The Loss of My Mother
Long, long before Cookie Text, LLC, I was a little girl growing up in Phoebus, Virginia. I had freckles, a pug nose, and as many siblings as fingers on my hands. One day I was woken up and most all of them were gathered in the kitchen. My father, seated at the head of the table, told each of us to grab a sibling and hang on. I left that table without a mom. She had died in the night. A heart attack. I was nine years old, days from entering 4th grade.

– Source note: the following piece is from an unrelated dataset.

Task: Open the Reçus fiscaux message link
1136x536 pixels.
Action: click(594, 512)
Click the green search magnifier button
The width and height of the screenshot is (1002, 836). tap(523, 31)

I made lemonade in a brown pitcher. Family came. Family left. Still no Mom. I’d sit in Mrs. Young’s 4th grade class and she’d tell us to, “get your Mom to sign the paper,” and I’d feel a wave of confusion, sadness, and grief that I was certain no one else at Moton Elementary understood. I didn’t even understand.
The Loss of My Father
Fast forward nine years. I’m a senior in high school. This time there’s a diagnosis. My dad has cancer. Terminal: Lung, liver, and brain. He lasted a year. He died when I was home for Christmas break my Freshman year of college. I went back to school and no one knew. It wasn’t like I’d suddenly left mid-term. People weren’t asking, “Why weren’t you in class for a week,” they were asking, “How was your Christmas?”

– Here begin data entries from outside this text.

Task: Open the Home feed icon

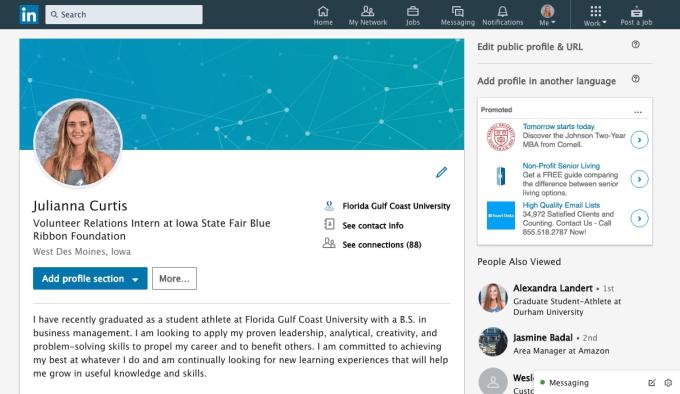Action: [323, 11]
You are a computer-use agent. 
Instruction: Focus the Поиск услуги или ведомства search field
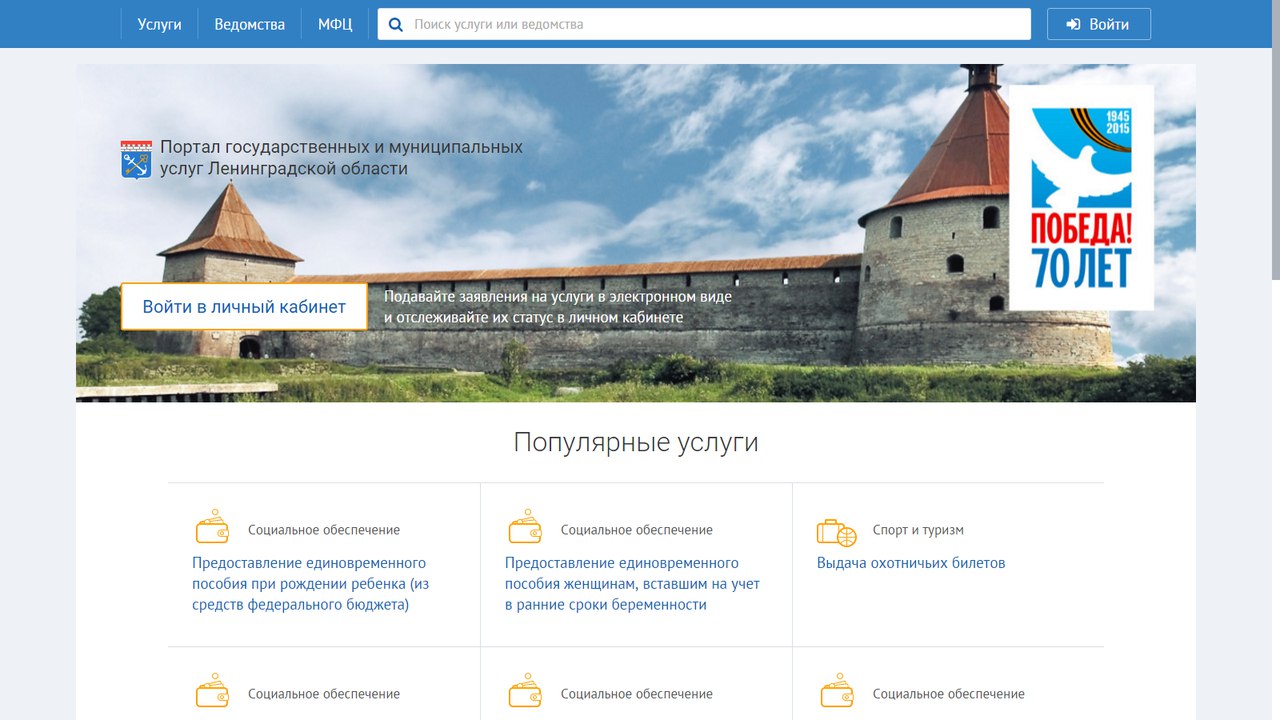[715, 24]
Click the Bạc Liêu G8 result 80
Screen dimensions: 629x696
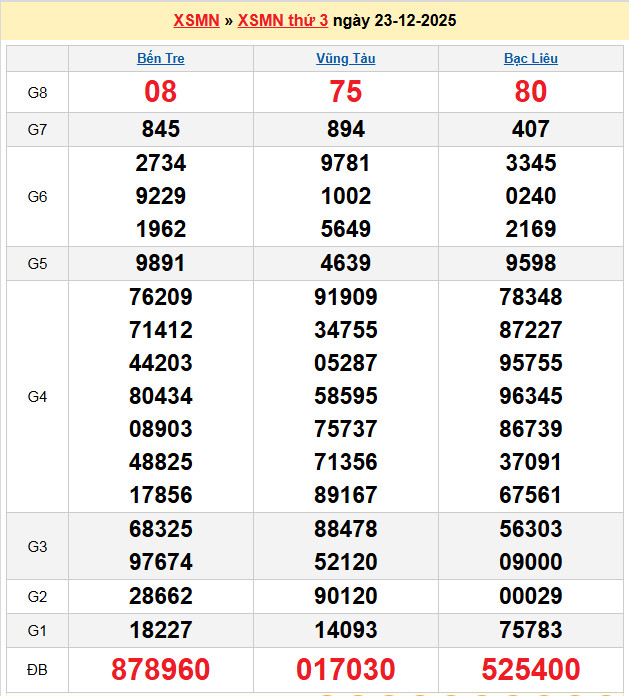pyautogui.click(x=530, y=92)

I felt alone. I lived in the college town at the time, and took the bus to campus. I remember thinking that I’d never hurt myself, but if I stepped off the Centro and got hit by a truck, that would be okay.
Somehow life went on.
I went on. Like the thought on the bus, it never occurred to me to voluntarily quit. If something happened out of my control that would be okay…but otherwise I just kept going. In all the weirdness that was my childhood. In all the tragedy and unknown, somehow it never occurred to me to stop moving forward.
My Business Turns Three
And for some reason, amidst this week’s peppy Facebook posts, I find myself more reflective on Cookie Text’s third birthday than usual. Maybe it’s because there have been so many moments in the past year that I’ve questioned it all. There have been things that I struggled with regarding the business, especially trying to balance it and my family.

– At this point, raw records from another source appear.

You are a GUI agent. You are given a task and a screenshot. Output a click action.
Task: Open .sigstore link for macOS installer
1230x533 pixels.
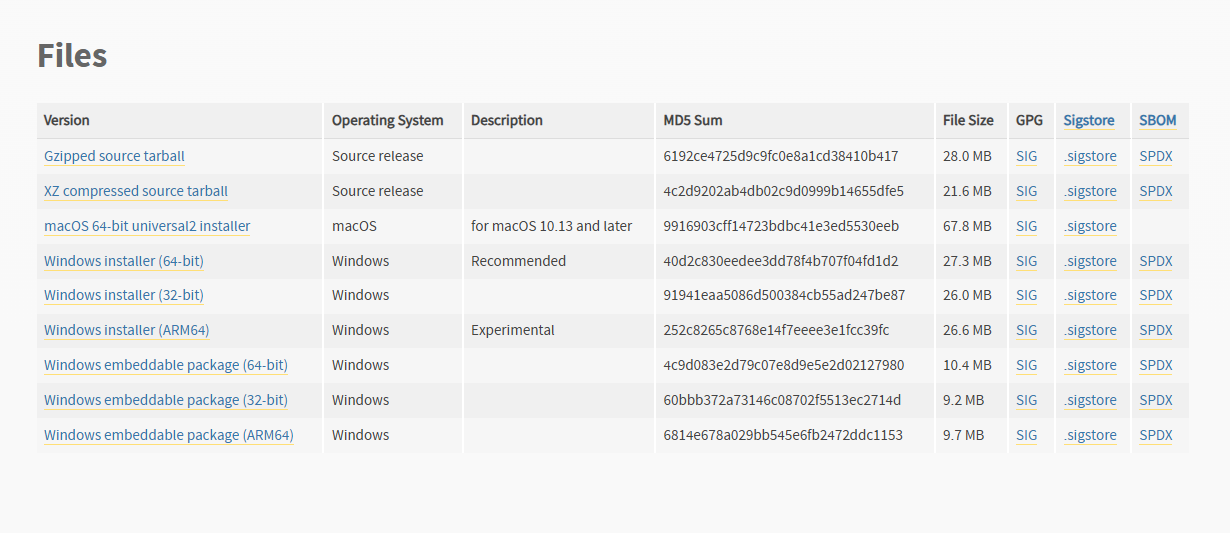[x=1090, y=226]
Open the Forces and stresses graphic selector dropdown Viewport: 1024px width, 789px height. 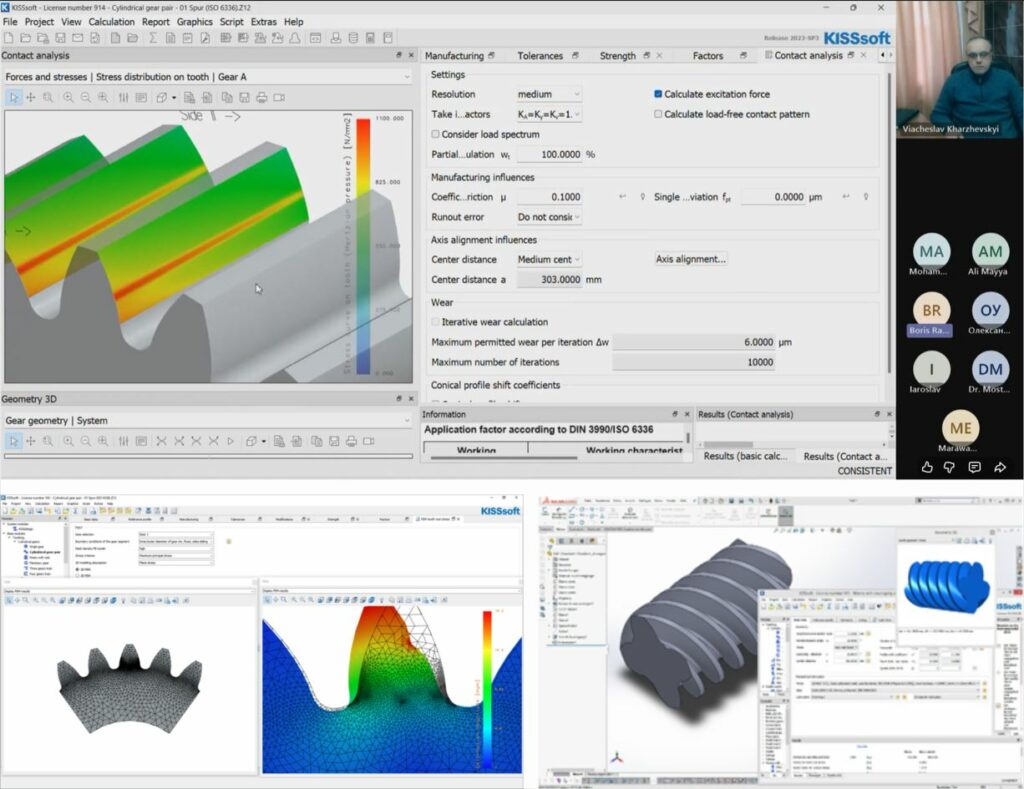click(206, 76)
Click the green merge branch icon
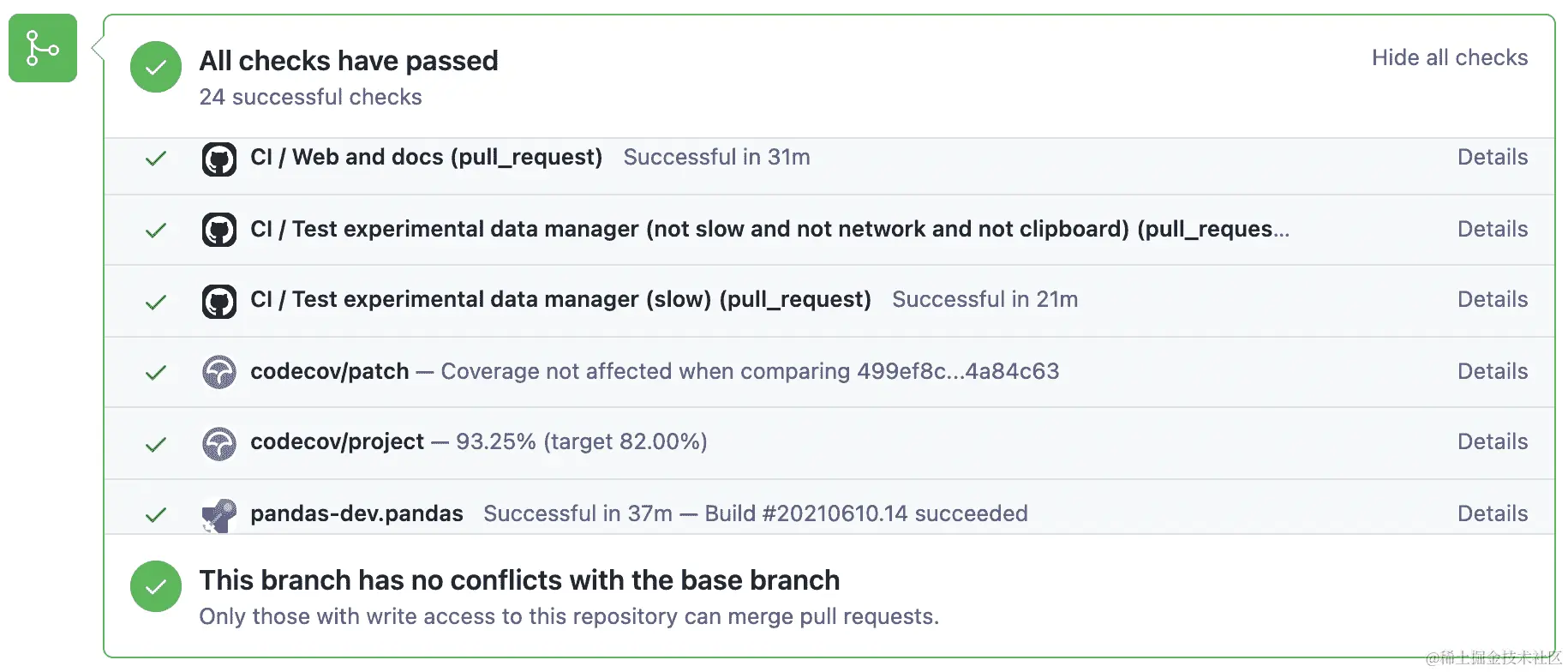Image resolution: width=1568 pixels, height=672 pixels. 42,48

- Am I misappropriating my time?
- Am I neglecting the boys?
- Is this ever going to amount to anything?
- What in the world ever made me think I could start a business and then run a company?
I know, I know! Not my typical upbeat self. I realized one day about a month ago that I could quit. That was weird. I realized almost in the same thought that that’s never been who I am. I stay on the path. I keep moving down the road.
I want to think that the stick-to-it-ness came from my Mom and Dad.
Good People Show Up
I believe, however, the reality is it came more from the aftermath of losing them. It came from the people that appeared in my life whenever I needed a lift up or a push onward. Again and again they showed up. They still show up to this day.
From my third grade best friend who appeared at my mom’s graveside, to my 4th grade friend’s mom who would make time when I spent the night to sit and chat with me. I mattered to a mom, that mom, even if I couldn’t ‘matter’ to my own.
From my friend Belinda’s mom who gave me her daughter’s hand-me-downs before she was finished with them because she knew my widowed Dad was overwhelmed to the guy that worked with my brother and got us younger kids passes to the YMCA so we could get out of the heavy house we were living in.
In college it was the coworker who asked me to learn to play racquetball with her. I think her rides to the gym kept me from stepping in front of that aforementioned truck. She’s a best friend to this day.
I could go on year by year: people that passed into my life and showed extreme kindness. People that formed a virtual safety net to keep me from crashing down. People that provided the exact encouragement I needed at the precise moment. They still exist in my life today. They take many forms: siblings, friends, secretaries at my kids’ school…they now even appear as customers.
Look for the Helpers
No one can stop horrible things from happening. There are going to be hard times, both in life and in business. But as Mr. Rogers said, ““When I was a boy and I would see scary things in the news, my mother would say to me, “Look for the helpers. You will always find people who are helping.”
It’s these helpers that lift me up. It’s these helpers that keep on believing in me and in CookieText. Even when I can’t make sense of it all. The helpers have never let me down. I just always know I need to take more time appreciating their presence than lamenting my losses.
Birthdays Can Be Bittersweet
Birthdays without the ones you love are a little bittersweet. Of course it’s awful that my Mom and Dad are gone. It’s sad my boys never met them. It stinks that my parents have never had a CookieText®. But birthdays when you’ve got so very many people that have graced your life, they have to be more joyous than anything else. I have been blessed beyond measure for years with people that lighten my life, encourage my dreams, and make my heart soar.
Besides, as my brother Jerome says, “I bet they have CookieText® cookie cakes in Heaven.”
So on that note, thank you all of you helpers for walking this road with me. It’s not without it’s valleys, but the peaks are oh-so-great.
Cheers to Year Three, and many more to come!